Recent research suggests protein intake should be about double the current recommendations, particularly for people 50 and older.
The importance of protein is non-negotiable. But where people get it can be.
The best sources of protein come from animals: beef, chicken, pork, etc. But there is also a push to consume fewer animal products. So, what should you do?
One option is to select lean protein. Skinless chicken and turkey are some of the best options. Although the leanest cuts come from the breast, the dark meat doesn’t carry too much fat, so go for taste. Just remember to remove the skin most of the time.
In these options, almost every calorie is coming from protein.
Fattier protein options include red meat, pork, and fish. Of course, there are differences among these too. Some cuts of red meat, like flank steak or extra lean ground beef, are very lean. Others, like regular ground beef or ribeye, are very high fat.
For some, eating more red meat may counteract efforts to manage cholesterol or blood pressure, so choose accordingly. Further, fatty cuts of protein can add plenty of extra calories to your diet.
Fish is an excellent source of protein even though it can be high in fat. Fish like salmon, tuna, and mackerel are high in protein and omega-3 fatty acids that can promote heart health in addition to muscle growth and maintenance.
Dairy, like yogurt and egg, are also good sources of protein. Greek yogurt may be one of the best. Many protein powder supplements are made from whey, a dairy byproduct.

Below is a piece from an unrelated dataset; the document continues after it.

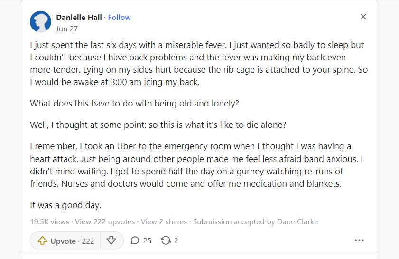Image resolution: width=399 pixels, height=259 pixels.
Task: View the 2 shares list
Action: point(164,222)
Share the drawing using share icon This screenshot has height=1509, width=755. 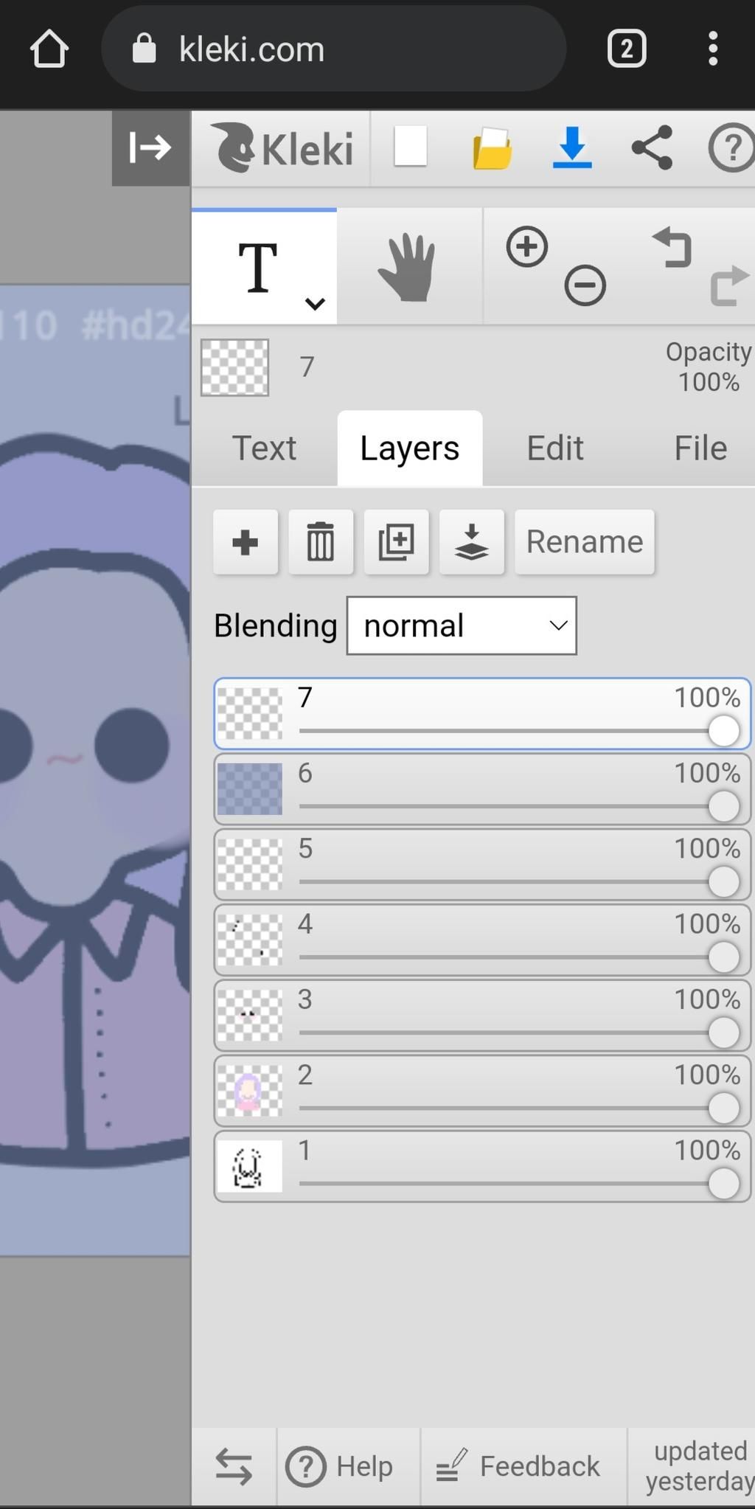click(653, 148)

What makes animal sources the best is that they are all “complete” proteins. This means they feature the nine essential amino acids. Plant sources of protein are generally “incomplete” proteins, meaning you need to eat a selection of them to get a complete protein.
Quinoa is one of the only plant foods that offer a complete protein. Other plant sources of protein, although incomplete, include beans and legumes, seitan, lentils, soy, and more.
The best option for protein consumption is to consume various plant and animal-based foods each day, throughout the day, until you’ve reached about 1 to 1.2 grams per kilogram of bodyweight.